Task to complete:
Identify every line in the records below that contains the word "agent", and copy each of those lines.

Working data:

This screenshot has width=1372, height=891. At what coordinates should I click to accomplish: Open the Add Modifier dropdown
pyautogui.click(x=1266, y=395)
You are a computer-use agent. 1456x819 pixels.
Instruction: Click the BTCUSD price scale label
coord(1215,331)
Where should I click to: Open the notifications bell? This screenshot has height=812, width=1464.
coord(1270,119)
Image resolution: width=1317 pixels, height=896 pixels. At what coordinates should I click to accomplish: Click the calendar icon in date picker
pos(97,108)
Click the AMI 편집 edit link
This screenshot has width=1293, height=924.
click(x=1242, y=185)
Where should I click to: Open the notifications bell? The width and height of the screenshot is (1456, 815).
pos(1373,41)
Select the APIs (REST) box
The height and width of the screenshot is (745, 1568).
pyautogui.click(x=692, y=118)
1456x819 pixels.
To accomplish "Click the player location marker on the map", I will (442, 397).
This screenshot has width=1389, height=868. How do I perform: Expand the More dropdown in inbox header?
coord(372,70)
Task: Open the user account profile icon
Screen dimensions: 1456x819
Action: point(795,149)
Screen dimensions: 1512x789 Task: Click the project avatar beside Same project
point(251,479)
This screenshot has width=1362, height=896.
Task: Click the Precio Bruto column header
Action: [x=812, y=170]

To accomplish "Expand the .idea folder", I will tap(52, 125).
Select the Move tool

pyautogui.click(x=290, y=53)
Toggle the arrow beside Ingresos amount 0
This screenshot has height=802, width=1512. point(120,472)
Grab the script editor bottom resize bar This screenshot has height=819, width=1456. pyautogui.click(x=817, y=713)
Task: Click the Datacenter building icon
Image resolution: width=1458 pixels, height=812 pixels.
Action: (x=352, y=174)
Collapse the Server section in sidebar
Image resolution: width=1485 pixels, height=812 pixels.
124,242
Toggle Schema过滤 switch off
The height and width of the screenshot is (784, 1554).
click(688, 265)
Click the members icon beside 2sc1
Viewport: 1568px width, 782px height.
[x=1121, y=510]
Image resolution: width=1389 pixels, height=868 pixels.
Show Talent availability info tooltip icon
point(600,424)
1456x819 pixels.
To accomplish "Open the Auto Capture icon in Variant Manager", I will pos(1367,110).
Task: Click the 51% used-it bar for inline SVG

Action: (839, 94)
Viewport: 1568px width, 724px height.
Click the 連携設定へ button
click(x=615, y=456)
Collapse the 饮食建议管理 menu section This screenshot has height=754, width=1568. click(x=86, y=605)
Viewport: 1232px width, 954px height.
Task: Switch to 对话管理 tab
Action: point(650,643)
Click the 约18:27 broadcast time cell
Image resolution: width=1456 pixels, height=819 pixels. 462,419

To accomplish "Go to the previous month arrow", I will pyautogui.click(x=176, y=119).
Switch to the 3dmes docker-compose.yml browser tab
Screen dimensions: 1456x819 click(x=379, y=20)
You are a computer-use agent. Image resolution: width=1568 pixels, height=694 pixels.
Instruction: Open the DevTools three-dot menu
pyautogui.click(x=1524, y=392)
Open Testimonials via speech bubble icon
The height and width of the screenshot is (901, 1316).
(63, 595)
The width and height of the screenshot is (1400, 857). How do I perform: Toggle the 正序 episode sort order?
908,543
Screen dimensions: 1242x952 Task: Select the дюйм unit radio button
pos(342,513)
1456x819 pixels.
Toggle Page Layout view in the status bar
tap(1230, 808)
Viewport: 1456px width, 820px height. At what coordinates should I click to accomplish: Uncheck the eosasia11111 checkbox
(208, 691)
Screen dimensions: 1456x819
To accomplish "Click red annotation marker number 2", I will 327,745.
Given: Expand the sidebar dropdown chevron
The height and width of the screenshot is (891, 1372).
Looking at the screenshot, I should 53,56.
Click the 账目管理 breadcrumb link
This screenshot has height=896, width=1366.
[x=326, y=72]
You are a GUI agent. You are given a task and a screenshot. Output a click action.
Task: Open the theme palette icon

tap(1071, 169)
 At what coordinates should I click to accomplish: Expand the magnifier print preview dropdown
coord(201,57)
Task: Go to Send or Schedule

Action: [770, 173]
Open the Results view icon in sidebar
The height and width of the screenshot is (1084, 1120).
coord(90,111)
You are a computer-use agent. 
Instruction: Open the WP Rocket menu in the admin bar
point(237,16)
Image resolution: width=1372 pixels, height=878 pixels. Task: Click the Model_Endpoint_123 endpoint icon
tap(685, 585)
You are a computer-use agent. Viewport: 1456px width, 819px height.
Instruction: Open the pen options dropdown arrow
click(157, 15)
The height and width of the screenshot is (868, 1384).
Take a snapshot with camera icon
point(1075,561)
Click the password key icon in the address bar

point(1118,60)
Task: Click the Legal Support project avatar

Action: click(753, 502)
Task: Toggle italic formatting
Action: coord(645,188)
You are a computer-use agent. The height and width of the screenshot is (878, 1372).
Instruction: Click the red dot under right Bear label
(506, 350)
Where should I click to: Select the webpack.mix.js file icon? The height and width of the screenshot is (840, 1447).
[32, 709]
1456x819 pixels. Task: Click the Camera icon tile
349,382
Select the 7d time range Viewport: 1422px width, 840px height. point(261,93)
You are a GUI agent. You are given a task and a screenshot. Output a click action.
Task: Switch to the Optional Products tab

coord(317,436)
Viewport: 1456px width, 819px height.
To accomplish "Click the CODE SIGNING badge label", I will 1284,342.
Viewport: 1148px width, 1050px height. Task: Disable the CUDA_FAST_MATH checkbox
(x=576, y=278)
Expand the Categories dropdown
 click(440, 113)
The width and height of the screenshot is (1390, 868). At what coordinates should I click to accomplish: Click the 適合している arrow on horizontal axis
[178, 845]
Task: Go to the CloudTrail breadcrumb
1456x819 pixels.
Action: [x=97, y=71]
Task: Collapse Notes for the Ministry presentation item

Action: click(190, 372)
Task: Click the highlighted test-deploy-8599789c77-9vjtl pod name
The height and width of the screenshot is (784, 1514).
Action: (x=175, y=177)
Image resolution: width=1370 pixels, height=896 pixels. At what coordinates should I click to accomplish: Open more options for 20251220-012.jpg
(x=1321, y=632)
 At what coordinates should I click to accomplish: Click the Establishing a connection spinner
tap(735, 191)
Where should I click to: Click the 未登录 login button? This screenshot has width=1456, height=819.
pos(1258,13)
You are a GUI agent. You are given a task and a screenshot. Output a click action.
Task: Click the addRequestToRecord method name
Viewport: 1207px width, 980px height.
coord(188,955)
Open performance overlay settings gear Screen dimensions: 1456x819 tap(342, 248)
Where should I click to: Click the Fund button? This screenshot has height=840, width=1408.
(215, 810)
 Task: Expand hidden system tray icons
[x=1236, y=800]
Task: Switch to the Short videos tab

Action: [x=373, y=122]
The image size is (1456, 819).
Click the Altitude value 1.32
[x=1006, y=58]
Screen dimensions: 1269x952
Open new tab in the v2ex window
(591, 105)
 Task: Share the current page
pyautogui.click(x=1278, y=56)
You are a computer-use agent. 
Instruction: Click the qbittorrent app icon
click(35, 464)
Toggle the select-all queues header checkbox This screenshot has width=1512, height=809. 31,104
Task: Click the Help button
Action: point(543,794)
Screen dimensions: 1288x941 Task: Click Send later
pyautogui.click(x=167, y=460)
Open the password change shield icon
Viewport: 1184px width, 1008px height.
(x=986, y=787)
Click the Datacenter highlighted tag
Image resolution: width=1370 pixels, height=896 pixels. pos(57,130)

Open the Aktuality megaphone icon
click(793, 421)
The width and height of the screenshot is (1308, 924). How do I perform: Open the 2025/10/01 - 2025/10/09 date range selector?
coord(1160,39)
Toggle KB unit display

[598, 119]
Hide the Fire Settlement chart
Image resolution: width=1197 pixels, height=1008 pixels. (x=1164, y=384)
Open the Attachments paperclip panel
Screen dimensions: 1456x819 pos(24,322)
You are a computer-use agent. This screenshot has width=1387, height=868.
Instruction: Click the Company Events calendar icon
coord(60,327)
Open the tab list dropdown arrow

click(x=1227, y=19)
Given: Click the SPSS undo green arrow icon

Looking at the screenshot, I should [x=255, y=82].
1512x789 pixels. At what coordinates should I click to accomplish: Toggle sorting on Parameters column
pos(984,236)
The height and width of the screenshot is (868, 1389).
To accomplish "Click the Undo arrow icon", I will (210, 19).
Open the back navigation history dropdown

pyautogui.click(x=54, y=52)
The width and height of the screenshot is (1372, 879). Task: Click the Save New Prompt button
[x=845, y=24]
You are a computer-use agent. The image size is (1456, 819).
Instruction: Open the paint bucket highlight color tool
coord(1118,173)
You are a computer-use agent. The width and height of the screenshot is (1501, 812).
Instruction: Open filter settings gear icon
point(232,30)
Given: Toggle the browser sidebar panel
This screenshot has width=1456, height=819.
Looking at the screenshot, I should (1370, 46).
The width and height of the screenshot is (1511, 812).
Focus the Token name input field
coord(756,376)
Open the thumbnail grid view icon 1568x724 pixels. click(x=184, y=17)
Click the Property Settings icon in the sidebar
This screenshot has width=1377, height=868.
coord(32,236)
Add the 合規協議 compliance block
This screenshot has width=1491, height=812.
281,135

Response to the exercise:
You are a computer-use agent. 1456x819 pixels.
You are a computer-use agent. Image resolution: width=1568 pixels, height=694 pixels.
You are a GUI agent. You are given a task and a screenshot. Output a click action.
You are a computer-use agent. 
You are a computer-use agent. Viewport: 1456px width, 819px height.
You are a computer-use agent. The height and width of the screenshot is (878, 1372).
You are a GUI agent. You are given a task and a screenshot. Output a click action.
You are a GUI agent. You are given a task and a screenshot. Output a click action.
You are a computer-use agent. 
You are a computer-use agent. This screenshot has width=1387, height=868.
You are a computer-use agent. The image size is (1456, 819).
You are a computer-use agent. The width and height of the screenshot is (1501, 812).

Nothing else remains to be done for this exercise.